I'm sure you've done document reviews or have written documents that require review in your line of work just like the rest of us.  This always happens.  
I don't see anything malicious in it.  That is also just my opinion (just like you have one finding it "disingenuous at best")

Why are you assuming the later insertions into the curriculum were "clarifications"? 

Nothing is "clarified" by adding that slaves may have learned some skills under slavery. 

Nor is anything clarified by adding that some blacks may have killed some whites during a white massacre of blacks.
Why would you do that, unless you were trying to block any lessons that might be learned from recognizing how
racism continued to operate even after the war? 

As I mentioned in a previous post, there are people who feel "blamed" by accurate history of slavery. 

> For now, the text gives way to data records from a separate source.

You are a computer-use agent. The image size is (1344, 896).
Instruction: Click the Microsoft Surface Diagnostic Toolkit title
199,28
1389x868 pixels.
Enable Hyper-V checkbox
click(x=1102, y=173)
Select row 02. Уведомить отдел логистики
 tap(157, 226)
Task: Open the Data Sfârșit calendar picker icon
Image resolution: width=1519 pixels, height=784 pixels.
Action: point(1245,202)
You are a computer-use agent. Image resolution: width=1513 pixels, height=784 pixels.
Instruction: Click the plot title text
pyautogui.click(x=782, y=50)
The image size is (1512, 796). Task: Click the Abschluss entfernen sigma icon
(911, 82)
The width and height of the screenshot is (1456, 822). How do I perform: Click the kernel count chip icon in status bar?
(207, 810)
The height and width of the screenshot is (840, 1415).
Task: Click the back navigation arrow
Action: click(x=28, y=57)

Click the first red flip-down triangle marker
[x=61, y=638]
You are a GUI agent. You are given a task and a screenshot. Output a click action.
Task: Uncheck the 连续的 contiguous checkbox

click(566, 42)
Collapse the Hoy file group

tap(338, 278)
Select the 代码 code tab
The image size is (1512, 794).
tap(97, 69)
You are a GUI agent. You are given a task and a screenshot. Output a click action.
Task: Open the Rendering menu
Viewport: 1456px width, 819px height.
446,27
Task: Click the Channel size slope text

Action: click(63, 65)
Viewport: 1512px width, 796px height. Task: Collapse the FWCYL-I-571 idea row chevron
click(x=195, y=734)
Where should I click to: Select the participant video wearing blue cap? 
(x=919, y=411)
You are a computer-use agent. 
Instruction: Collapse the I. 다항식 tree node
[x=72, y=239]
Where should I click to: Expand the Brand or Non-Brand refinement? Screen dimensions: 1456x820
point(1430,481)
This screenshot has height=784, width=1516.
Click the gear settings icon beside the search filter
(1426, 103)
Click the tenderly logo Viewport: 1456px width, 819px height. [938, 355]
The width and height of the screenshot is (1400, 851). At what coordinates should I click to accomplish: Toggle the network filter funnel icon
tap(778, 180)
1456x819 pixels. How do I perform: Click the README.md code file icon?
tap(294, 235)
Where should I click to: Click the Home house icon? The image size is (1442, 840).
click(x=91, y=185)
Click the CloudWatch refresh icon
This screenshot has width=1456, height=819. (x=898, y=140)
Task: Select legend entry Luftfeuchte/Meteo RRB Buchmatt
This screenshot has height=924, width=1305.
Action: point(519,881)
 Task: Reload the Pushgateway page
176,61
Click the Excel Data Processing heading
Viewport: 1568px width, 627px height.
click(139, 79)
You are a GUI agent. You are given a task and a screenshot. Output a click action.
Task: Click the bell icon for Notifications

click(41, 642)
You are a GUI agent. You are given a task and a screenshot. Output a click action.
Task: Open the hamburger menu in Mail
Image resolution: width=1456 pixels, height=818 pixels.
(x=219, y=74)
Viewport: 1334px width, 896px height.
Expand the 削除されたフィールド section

They mitigate this by reminding everyone that "whites" weren't the only ones who had slaves--as if anyone were arguing that.
What you are calling "clarifications" appear to be additions that all go in this direction over the objections of historians.

It's not like committee members were all going over the Tulsa Race Massacre and then some historian said --Oh wait, we forgot to add that one
Black guy killed a white guy in self defense as hundreds were slaughtered and their homes burnt." What would that "clarify"? 

Courses on WWII often cover the Warsaw uprising. The point of teaching that is to show that oppression of others based on racial
distinction is bad. We don't want to do that again. What would be "clarified" if we add that Jews learned fighting skills
in the Ghetto and that, when it came to killing, "both sides" had blood on their hands? Rather, something is BLURRED. 

Some still subscribe to the notion that slavery was not all that bad. The ante-bellum South was a happy, organic society.
They want people to stop harping on all the negatives, the beating, rape, stolen children and stolen labor. The additions
appear sympathetic to this point of view. Hence the outrage--about blurring, not clarification.